America’s freedom of choice except for choice of privacy Part 1

Electroinc safe

This new periodic series looks to discuss what looks to be an ongoing battle between not only Apple and the FBI, but any company who wishes to provide privacy and security to their customers. It can come in any combination of hardware and software. So this series looks to highlight that passionate battle and where it looks to go and all the possible implications.

This story has passionate arguments on both sides, and the world can thank Edward Snowden for opening the world’s eyes as to just how exposed we are. But before we start we must disclose that we are siding on the side of privacy as would most people. We understand that prying eyes are prying eyes no matter if it is someone looking to steal your identity, drain your bank account, or just listen to private conversations. Technology is blind as to the reason for wanting to do this, and that is the heart of the matter. If good guys can get around privacy barriers, so can the bad guys.

Running the numbers

So let’s start off with basic math and averages to conclude the ratio of good guys to bad guys. But even before we start, common sense says there are many more bad guys than good guys. So to make this easy we will only use the United States as a sample test group.
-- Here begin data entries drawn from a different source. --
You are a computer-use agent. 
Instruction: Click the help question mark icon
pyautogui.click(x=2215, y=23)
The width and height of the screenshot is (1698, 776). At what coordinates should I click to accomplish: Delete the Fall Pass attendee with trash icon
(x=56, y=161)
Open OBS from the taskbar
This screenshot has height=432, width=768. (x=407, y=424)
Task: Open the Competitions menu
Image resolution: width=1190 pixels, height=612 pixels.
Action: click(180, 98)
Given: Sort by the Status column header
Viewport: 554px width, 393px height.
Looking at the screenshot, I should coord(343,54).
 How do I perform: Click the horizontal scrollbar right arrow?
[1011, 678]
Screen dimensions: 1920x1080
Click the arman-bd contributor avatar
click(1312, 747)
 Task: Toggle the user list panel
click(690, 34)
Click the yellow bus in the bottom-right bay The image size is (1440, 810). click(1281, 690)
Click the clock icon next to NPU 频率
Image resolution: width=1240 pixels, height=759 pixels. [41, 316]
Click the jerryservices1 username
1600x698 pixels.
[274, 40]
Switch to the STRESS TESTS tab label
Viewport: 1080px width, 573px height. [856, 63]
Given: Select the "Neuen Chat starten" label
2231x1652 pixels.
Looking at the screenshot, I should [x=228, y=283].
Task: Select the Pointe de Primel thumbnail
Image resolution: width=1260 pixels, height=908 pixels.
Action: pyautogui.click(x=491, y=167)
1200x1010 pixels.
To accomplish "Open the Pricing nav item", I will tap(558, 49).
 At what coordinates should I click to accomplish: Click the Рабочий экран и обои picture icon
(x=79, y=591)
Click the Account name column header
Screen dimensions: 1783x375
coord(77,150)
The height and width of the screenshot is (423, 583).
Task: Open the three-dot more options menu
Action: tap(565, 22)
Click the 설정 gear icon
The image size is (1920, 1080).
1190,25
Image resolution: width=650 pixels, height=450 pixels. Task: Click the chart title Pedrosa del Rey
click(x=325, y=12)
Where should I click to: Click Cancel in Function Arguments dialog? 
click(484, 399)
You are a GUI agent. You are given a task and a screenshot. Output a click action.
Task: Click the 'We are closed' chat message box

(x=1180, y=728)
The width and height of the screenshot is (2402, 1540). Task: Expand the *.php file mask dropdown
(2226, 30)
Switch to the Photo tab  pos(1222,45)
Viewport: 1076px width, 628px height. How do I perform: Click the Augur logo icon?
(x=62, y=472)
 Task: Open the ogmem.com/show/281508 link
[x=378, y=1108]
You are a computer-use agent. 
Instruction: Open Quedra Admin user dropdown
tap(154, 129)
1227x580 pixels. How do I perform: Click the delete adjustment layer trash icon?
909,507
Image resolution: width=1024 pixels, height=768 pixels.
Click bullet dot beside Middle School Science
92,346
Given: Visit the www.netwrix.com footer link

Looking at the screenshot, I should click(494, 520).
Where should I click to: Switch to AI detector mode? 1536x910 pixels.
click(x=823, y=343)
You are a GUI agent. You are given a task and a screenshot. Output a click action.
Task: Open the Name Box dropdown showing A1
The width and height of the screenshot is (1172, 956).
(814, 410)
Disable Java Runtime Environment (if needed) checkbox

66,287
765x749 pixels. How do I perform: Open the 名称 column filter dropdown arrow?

So looking at the population as a whole it is a comfortable assumption that a Connecticut town of about 30,000 people would have a police force of about 60 people. That includes dispatchers, detectives, and patrol officers. So suddenly we have 0.002% of the population as dedicated good guys. Yes they can call in reinforcements as needed, but all we are looking to find is a day to day average. We decided on Connecticut as it was a fairly dense population balanced between rural and thriving metropolises.

As for the number of criminals, that number is much higher. Statistically 1% of the people are either sociopaths or psychopaths.  Collectively that 1% group commits 50% of the crimes. They lack all empathy and simply see people as objects. So to make things easy we simply did a Google search on the incarceration rate in the United States and discovered there are about 2.5 million people locked up for one thing or another thus working out to 0.91% of the population.

From there it was simple math to find the percentage of good guys to bad guys and we found that for every good guy, there is 455 bad guys, and even if you throw in a big statistical error in our fuzzy math, there is a significant contrast. But taking it a step further, let’s say that that only 20% of those bad guys would look to become an electronic criminal by trying to access your private data, that is still 91 bad guys to every 1 good guy.

So statistically and ironically by giving the good guys access to private data to solve one crime, you potentially expose millions to be victims of other crimes. Electronic crimes are huge hauls and not just one or two victims. So just by the common sense math you have to ask is it worth cutting off an entire arm for an infected finger. It does not take much effort to think if you may have already been the victim of an electronic crime. A short recent list includes Target Department stores, and more than a few banks for credit card data theft.

So as you will see as this series continues why we are siding with an ounce of prevention and not a pound of cure.